Two slopes, 0% and 6% were chosen according to Petts et al. [68] who recommends slopes not greater than 6% for earth road. A soil testing box of dimensions 0.6m x 0.3m x 0.17m length, width and height respectively was deemed suitable [69]. Erodibility tests were carried out using a 30 mm/hr simulated rainfall for 30 minutes. Ngezahayo et al. [70] provides details on both the design of the rainfall simulator and the soil testing box.

Table 3. Factors and erosion trends in unsurfaced roads.

Properties S+0%CC S+5%CC S+10%CC S+15%CC S+20%CC Subbase
Clay (%) 0 5 10 15 20 2
Silt (%) 3 3 3 3 3 5
Sand (%) 87 84 80 74 72 15
Gravel (%) 10 8 7 6 5 78
PI (%) 0 4.2 6.8 9.4 12.2 0
D50 (mm) 0.54 0.42 0.46 0.48 0.49 6
OMC (%) 10.5 10.3 9.6 8.9 9.4 8.8
MDD (Mg/m3) 1.82 1.94 1.95 2.03 2.1 2.19
CBR after compaction (%) 0.47 3.1 4.3 6.1 6.5 21.1
CBR after 15 days (%) 1.1 9.8 17.6 19.8 22.5 77
OC (%) 0.4 0.9 1.3 1.5 2.3 3.5
k (cm/s) 2.62*10-2 2.1*10-3 3.06*10-4 2.29*10-4 1.55*10-4 6.5*10-2
PI = plasticity index, D50 = mean particle size, OMC = optimum moisture content, MDD = maximum dry density, CBR = California Bearing Ratio, OC = organic content, k = coefficient of permeability

Sediments from erodibility tests were collected every five minutes and oven dried before being weighed up and sieved for particle size distribution analysis. Major findings are that erodibility reduced with clay content increase in (S+CC) mix soils and with slope reduction. The first 5 minutes of the rainfall were characterised by particle detachment, followed by surface saturation and runoff formation. The maximum sediment was collected between 5 and 15 minutes of the rainfall, suggesting that most particles (silt and fine sand) are detached and washed within the first 15 minutes of the rainfall in earth roads. The first 5 minutes were of higher infiltration rate for soils with less clay content (S+0%CC and S+5%CC), therefore less erosion was observed. The bigger particle size resisted detachment from rain drops, thus the subbase soil was less erodible when compared to (S+CC) soils.

Among the findings, the particle size distribution curves [70] showed that the soil particle size in the sediment gradually increased with increase in the rainfall duration. The sediment collected after the first five minutes of rainfall contained more fine soils (clay and silt) than the sediment collected after 10 minutes of rainfall. This rule of erosion was respected until the last sediment collected after 30 minutes of rainfall which was mainly of granular soil particles (mainly medium and coarse sand). It was also obvious from the reduction in the cloudiness of the runoff as the rainfall duration increased to indicate that generally fine materials eroded before more granular soil particles.

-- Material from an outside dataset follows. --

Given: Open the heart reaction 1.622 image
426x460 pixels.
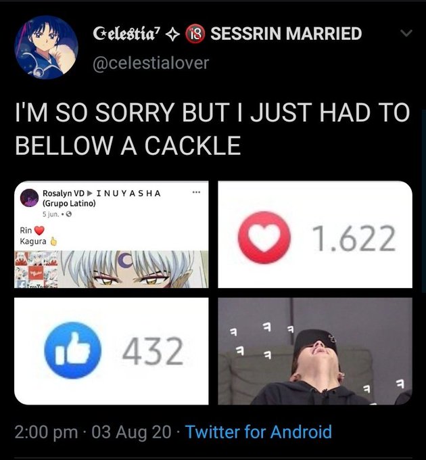Looking at the screenshot, I should click(x=315, y=235).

Results are plotted in the Figures 9, 10 and 11 for the tests done on slope = 6%, and in the Figures 12, 13 and 14 for the tests done on the slope = 0%. Respectively, results are for sediment quantities collected at every five minutes intervals; cumulative sediment quantity and cumulative erosion rate for the 30 minutes erodibility tests under simulated rainfall intensity of 30 mm/hr. The minimum quantities of sediment were collected after the first 5 minutes of rainfall due to raindrops having to detach particles, infiltrate the surface, saturate the surface and then create surface flow. The next 10 to 15 minutes were of higher runoff and most detached particles would be transported during this period after which sediment transport decreased gradually.

Figure 8. CBR increases with both increase of china clay content and time after compaction.
Figure 9. Sediment at rainfall interval times.
Figure 10. Cumulative sediment with rainfall time.
Figure 11. Erosion rate with rainfall time.
Figure 12. Sediment at rainfall interval times.
Figure 13. Cumulative sediment with rainfall time.
Figure 14. Erosion rate with rainfall time.

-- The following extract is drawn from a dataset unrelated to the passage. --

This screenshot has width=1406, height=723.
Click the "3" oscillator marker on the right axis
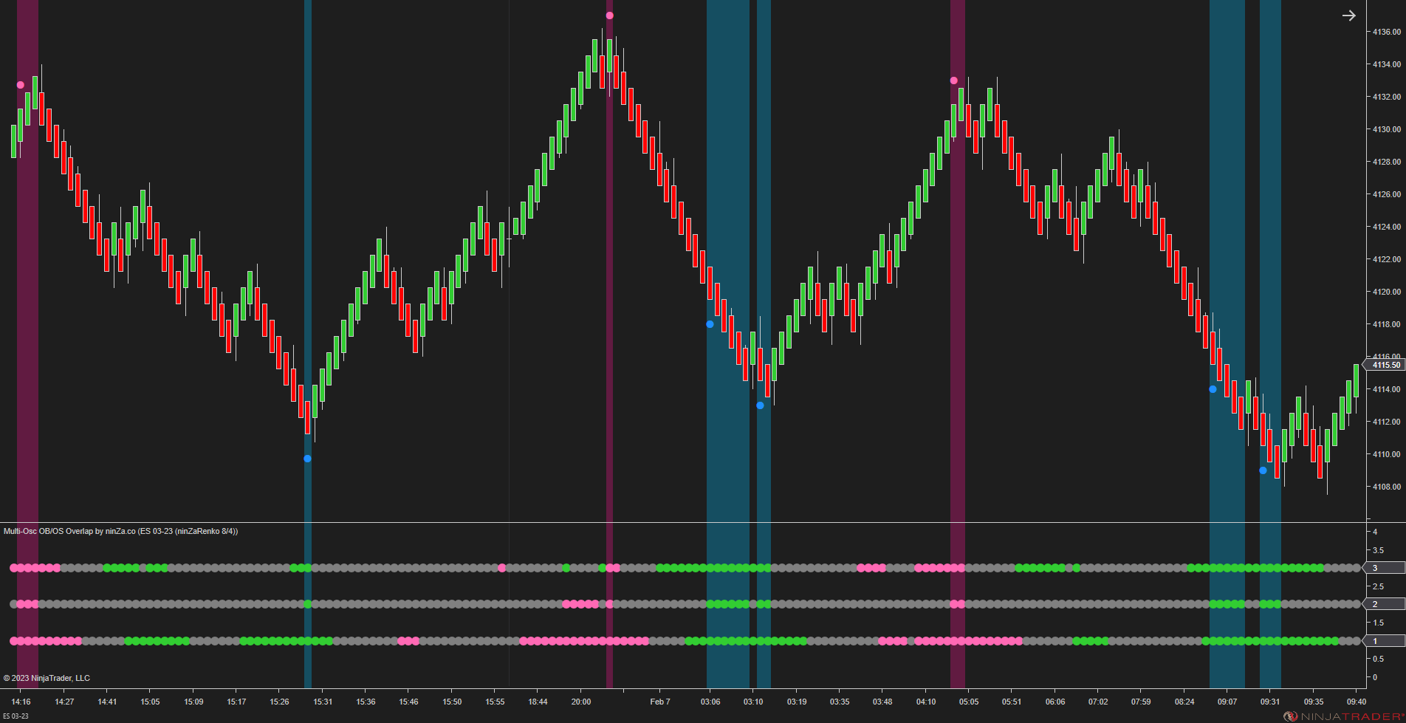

6. Implication for earth roads

Even though a detailed analysis of published data is reported elsewhere, the findings in this paper show that soils used at the surface of earth roads need very careful consideration as they are most affected by both the climate (temperatures, rainfall) and traffic loadings. The latter impose shear stresses that can dislodge surface particles, which when exposed to dry conditions may be eroded by natural wind or that generated by moving vehicles. If the dislodged soils are exposed to rainwater, they may be transported due to splashing, or surface water flow. Also, inundated surface soils may be dislodged due to traffic wheel-soil interaction. Therefore, in addition to the ability of soils to support traffic loadings and traffic speed as key design factors, designs need also to consider soil-wheel interactions. Since it is not possible to control rain intensity and duration, it is possible to engineer road design to minimise the loss of soils due to erosion. In addition, these designs need to pay particular attention to drainage, surface slopes and degree of compaction. In some cases, regardless of the level of compactions soils will remain highly susceptible to erosion. In such instances, particle size of soil may need to be modified to ensure that the road is constructed using well graded interlocking granular soils that achieve high compaction levels. Also, the amount of clay content in the uppermost surface layer must be controlled to have the plasticity index of about 10% [67], [71] as such soil will resist detachment due to rainfall by both improved surface cohesion and high level of compaction. Where such soils cannot be available, some form of soil stabilisation techniques may need to be used.

7. Conclusion

Bulk of the 71 studies found that interrill and rill erosion were the most prominent types of erosion that cause most of earth road failures. Judging by both the number of studies and the laboratory experiments results, the five most important factors that affect erosion in those roads were particle size distribution of the soil, slope, amount of rainfall, rainfall intensity and duration of rainfall. Further, the literature showed that soils with higher plasticity needed higher critical shear stresses to initiate erosion in those soils. This agrees with laboratory results which showed less erosion for soils with more clay content, thus higher plasticity. Those soils resisted both the raindrops kinetic energy which detaches particles and the subsequent flow shear stresses better than soils with less clay content and lower plasticity. Low plasticity soils, comprising silts and fine sands, are likely to erode. Dislodgement of particles due to rain drops shows that silts and fine sands are likely to be easily dislodged by both drops kinetic energy and surface flow stresses. Larger and finer soils particles need higher energy to be dislodged and it could be due to the robustness of particles and cohesion forces respectively.

Acknowledgements

The Commonwealth Scholarship Commission in the UK are acknowledged for financial support. The authors would like to thank the reviewers for their thoughtful comments and efforts towards improving the manuscript.